* [Cosa farai]
Riproduci per intero e senza modifiche il segmento del documento sulle diseguaglianze di reddito e salute riportato qui sotto.

* [Segmento del documento]

........

Analoghe tendenze si verificano negli USA dove, analizzando lo stato di salute (espresso in speranza di vita sana all’età di 30 anni) di diversi gruppi di popolazione – bianchi e afro-americani con differenti livelli di scolarizzazione -, si registrano crescenti diseguaglianze sia tra i due gruppi razziali, che all’interno di essi[2] .

Due diverse teorie: neo-materialista e psico-sociale.

In che misura e attraverso quali meccanismi le diseguaglianze nel reddito influiscono sullo stato di salute degli individui e quindi della popolazione? Al riguardo esistono due principali interpretazioni, a cui corrispondono due differenti teorie, l’una “neo-materialista” che fa capo John W Lynch (Scuola di Sanità Pubblica, Università del Michigan, USA), l’altra “psico-sociale” rappresentata da Richard G Wilkinson (Centro per le Ricerche Mediche, Università di Sussex, Brighton, UK).

........

* [Record elencati]
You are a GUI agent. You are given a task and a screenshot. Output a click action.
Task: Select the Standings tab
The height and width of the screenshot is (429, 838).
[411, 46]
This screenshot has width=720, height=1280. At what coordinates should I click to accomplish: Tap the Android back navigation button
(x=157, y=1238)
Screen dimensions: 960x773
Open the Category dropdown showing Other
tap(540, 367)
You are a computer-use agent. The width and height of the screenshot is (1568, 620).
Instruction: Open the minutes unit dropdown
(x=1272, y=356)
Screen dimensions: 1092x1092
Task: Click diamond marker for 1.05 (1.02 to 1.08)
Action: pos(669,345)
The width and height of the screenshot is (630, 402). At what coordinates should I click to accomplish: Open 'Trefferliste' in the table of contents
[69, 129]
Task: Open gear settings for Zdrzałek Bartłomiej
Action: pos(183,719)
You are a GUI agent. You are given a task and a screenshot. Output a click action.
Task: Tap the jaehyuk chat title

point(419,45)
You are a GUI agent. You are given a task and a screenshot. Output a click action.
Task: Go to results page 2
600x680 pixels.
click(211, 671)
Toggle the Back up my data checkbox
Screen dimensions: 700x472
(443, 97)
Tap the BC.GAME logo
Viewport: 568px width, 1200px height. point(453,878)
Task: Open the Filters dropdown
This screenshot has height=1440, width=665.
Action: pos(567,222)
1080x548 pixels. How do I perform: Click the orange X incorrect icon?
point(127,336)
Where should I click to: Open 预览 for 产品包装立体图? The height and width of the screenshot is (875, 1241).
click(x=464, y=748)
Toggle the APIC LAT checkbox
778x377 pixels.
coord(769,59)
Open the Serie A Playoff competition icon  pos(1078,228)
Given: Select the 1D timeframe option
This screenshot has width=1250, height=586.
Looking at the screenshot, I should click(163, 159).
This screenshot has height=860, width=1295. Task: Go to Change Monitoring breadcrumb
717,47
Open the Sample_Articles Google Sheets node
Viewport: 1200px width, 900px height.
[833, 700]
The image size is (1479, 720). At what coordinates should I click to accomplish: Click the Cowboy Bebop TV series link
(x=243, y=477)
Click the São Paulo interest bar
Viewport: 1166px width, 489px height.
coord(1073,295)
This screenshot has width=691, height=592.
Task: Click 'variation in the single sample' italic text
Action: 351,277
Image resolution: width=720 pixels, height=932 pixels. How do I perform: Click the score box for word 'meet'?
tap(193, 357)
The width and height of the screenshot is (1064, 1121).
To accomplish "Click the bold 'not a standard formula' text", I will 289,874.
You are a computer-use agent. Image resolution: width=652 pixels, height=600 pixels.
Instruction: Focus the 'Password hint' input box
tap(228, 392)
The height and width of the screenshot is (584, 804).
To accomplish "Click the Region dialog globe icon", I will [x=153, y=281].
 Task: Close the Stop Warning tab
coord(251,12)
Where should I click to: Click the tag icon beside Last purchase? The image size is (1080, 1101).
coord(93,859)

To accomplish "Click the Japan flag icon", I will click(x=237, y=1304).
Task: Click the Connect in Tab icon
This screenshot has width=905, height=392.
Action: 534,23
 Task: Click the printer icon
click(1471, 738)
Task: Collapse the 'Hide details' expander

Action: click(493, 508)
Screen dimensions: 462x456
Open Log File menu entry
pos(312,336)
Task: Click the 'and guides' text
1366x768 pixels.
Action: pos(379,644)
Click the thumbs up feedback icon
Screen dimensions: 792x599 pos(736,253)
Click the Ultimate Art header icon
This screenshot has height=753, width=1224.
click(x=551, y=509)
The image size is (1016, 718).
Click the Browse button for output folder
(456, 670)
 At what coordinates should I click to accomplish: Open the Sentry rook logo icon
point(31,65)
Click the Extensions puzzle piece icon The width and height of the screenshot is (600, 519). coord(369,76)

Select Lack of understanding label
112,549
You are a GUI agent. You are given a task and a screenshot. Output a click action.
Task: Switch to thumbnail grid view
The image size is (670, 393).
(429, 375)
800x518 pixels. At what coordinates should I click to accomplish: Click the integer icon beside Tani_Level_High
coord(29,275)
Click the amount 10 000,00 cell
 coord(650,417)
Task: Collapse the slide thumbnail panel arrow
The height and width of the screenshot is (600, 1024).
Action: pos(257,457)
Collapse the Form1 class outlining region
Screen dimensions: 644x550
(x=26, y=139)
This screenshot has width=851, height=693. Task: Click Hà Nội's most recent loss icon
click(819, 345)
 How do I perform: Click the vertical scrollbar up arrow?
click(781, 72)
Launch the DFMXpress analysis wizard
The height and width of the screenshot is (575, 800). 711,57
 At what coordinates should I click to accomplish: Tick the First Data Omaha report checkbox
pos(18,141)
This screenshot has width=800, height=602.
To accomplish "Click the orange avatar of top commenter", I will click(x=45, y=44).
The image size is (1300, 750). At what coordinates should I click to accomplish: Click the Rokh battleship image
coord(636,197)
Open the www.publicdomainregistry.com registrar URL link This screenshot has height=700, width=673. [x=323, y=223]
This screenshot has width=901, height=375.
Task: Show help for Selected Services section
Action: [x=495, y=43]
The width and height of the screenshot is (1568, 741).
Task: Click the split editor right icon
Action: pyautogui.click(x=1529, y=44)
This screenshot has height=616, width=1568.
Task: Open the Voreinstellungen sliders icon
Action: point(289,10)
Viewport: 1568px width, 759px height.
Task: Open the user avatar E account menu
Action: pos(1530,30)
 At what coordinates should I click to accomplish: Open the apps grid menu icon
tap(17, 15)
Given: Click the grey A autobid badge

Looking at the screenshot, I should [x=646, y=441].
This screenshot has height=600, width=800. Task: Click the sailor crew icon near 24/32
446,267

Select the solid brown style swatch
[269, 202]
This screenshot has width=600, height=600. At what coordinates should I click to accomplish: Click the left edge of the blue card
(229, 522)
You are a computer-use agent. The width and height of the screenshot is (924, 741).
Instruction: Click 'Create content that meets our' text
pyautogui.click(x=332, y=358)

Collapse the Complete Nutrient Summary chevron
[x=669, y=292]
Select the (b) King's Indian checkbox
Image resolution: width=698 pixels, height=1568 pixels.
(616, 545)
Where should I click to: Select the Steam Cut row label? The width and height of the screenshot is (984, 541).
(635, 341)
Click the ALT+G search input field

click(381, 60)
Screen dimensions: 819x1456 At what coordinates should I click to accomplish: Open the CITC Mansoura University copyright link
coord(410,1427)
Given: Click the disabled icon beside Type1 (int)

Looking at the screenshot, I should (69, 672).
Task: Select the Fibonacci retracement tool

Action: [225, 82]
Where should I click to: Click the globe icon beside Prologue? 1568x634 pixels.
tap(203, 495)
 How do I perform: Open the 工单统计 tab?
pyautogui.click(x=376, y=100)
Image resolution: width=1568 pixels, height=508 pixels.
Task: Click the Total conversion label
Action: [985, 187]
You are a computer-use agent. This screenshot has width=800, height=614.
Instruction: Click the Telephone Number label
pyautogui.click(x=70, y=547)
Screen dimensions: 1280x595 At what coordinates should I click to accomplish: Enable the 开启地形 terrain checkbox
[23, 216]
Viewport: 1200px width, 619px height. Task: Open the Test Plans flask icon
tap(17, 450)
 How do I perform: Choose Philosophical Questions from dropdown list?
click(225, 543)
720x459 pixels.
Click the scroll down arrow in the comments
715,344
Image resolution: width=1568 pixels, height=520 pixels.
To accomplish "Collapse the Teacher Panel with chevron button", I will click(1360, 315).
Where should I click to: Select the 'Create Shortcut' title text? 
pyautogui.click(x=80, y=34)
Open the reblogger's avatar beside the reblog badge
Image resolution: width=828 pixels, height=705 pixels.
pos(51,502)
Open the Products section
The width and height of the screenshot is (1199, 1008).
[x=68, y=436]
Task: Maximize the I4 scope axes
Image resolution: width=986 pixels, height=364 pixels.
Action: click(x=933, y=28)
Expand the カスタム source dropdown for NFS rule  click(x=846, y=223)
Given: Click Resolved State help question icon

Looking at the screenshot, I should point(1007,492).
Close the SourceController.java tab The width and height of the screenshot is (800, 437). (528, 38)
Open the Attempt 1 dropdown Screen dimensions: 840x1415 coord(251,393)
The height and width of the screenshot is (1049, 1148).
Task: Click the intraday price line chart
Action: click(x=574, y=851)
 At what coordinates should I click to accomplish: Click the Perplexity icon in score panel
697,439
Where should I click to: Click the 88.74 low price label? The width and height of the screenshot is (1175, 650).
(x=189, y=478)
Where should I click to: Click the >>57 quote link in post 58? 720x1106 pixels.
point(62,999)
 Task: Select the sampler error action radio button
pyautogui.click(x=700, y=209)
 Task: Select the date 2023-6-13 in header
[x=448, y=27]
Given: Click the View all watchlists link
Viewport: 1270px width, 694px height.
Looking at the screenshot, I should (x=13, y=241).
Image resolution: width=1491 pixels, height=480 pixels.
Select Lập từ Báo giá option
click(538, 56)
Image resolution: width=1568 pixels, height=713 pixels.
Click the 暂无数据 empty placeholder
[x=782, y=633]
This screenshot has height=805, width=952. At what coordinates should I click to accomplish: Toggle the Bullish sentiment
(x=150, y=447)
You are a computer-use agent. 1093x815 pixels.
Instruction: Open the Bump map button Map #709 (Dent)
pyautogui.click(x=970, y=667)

........

* [Risposta al compito]
Analoghe tendenze si verificano negli USA dove, analizzando lo stato di salute (espresso in speranza di vita sana all’età di 30 anni) di diversi gruppi di popolazione – bianchi e afro-americani con differenti livelli di scolarizzazione -, si registrano crescenti diseguaglianze sia tra i due gruppi razziali, che all’interno di essi[2] .

Due diverse teorie: neo-materialista e psico-sociale.

In che misura e attraverso quali meccanismi le diseguaglianze nel reddito influiscono sullo stato di salute degli individui e quindi della popolazione? Al riguardo esistono due principali interpretazioni, a cui corrispondono due differenti teorie, l’una “neo-materialista” che fa capo John W Lynch (Scuola di Sanità Pubblica, Università del Michigan, USA), l’altra “psico-sociale” rappresentata da Richard G Wilkinson (Centro per le Ricerche Mediche, Università di Sussex, Brighton, UK).